#### TASK TO CARRY OUT:
Gather every line from the entries below that includes "agent".

** Opening DATA PROVIDED block **

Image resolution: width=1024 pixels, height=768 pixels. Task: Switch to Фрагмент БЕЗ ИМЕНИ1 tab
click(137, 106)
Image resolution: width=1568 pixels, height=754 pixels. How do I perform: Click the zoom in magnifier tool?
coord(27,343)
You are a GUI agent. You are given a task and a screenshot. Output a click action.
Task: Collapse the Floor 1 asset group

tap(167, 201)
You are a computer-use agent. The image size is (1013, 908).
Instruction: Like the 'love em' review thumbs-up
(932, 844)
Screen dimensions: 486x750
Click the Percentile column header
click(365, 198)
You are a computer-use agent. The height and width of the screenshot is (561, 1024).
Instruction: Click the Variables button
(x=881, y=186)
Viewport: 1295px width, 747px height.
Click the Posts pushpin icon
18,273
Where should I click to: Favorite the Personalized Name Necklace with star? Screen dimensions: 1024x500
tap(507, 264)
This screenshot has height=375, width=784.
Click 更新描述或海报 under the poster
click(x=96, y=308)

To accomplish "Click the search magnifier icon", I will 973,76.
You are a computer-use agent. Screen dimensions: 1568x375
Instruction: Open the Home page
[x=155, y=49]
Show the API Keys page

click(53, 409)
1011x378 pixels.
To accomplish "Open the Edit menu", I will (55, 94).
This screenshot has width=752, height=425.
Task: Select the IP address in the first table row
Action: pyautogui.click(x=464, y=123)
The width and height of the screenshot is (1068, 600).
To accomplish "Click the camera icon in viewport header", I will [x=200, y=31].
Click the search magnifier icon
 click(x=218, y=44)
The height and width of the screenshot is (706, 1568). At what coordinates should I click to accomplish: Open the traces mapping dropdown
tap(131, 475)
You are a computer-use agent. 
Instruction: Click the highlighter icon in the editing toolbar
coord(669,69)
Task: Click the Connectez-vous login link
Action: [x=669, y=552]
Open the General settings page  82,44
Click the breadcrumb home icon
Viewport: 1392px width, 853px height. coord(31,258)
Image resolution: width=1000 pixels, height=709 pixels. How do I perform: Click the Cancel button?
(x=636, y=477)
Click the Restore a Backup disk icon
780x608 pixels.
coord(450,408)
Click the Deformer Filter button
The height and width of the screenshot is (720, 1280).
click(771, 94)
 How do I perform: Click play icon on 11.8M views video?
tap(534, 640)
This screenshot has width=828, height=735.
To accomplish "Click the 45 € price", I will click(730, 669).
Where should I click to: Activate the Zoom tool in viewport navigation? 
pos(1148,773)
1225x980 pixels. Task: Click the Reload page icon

** Closing DATA PROVIDED block **

#### RESPONSE BOX:
You are a GUI agent. You are given a task and a screenshot. Output a click action.
You are a computer-use agent. The image size is (1013, 908).
You are a computer-use agent. The height and width of the screenshot is (561, 1024).
You are a computer-use agent. Screen dimensions: 1568x375
You are a computer-use agent. 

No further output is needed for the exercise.